Ad Of The Week: Magnum

Take Pleasure Seriously

Magnum

5.8

This is the 15' version of our Ad Of The Week

In an age of proliferating channels and endless data streams, what makes a successful global ad campaign? Often in Ad Of The Week, we celebrate campaigns that create emotional impact by stressing local richness, with right-brained touches like strong dialogue, crowd-pleasing cultural references and great characters.

But often that work lands locally. If you’re Unilever, promoting a global brand like Magnum ice cream, you might have different priorities.
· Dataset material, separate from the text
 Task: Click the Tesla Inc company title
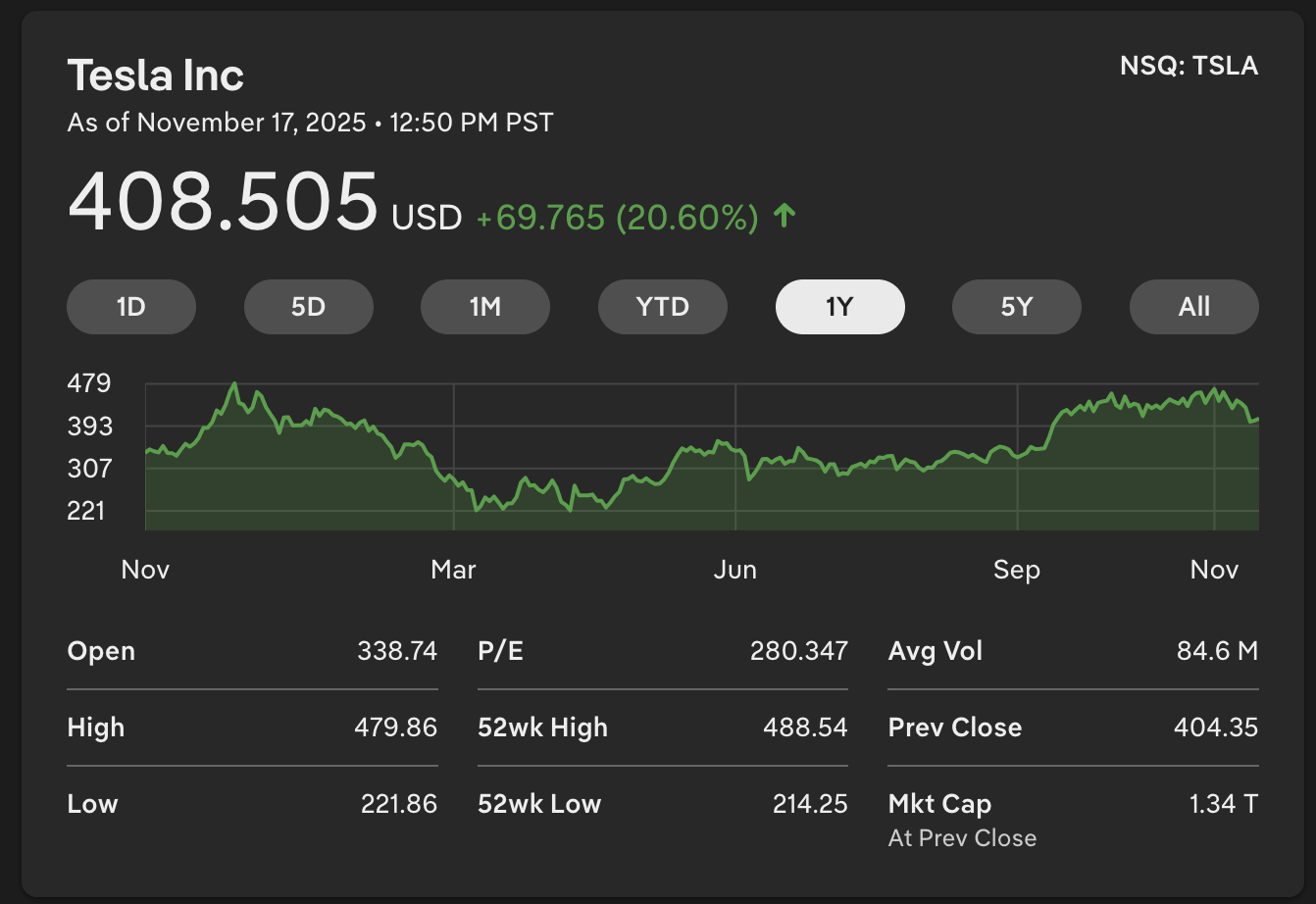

This week’s ad of the week is only 10 seconds long, and it’s an ad which is just the latest variant in a campaign which has been running for several years now, promoting various Magnum tubs. 

The basic content of the ad – the footage of making and breaking the Magnum tubs, and the swaggering soundtrack, has been cut and edited to appear in dozens of different commercials around the world, and on multiple channels from TV to Twitter.

That efficient process – making a little creativity go a very long way commercially – is at the heart of the modern Unilever approach to advertising. And Magnum’s “Double The Pleasure” is the best in class example of it. A 20 second TV version, from 2018, scored 5.0 Stars. This week’s 10 second version, for the Salted Caramel flavour, improved on that with a massive 5.8 Star score. Unilever have refined and optimised the ad, cutting down the elements in the kitchen (which are less emotionally intense) for a greater focus on the pleasure of cracking the top of the tub. 

The result is ten seconds of pure product-led effectiveness. Tubs of ice cream had been an issue for the Magnum brand, whose distinctive asset – the thick chocolate coating – didn’t fit easily with the premium tub format. The squeezable, crackable top solved that problem, and that’s why it’s front-and-centre in the ads.

By constantly reusing the same basic material in its Magnum ads, Unilever have essentially conducted a large-scale, multi-year effectiveness experiment, and can now distil the most impactful parts of the ad into this short, highly efficient version. 

But beware – this kind of optimisation can improve an already good ad, but it can’t necessarily do much about an average or mediocre one. It’s relatively easy to run emotional product-focused ads in ice cream (a category which benefits from strongly pleasurable associations). It’s harder to do the same thing for shampoo, fats, detergent, or most of Unilever’s other product lines. That’s not to detract from how skilfully the Magnum brand is selling itself – just to underline that making great global work is still very tough indeed.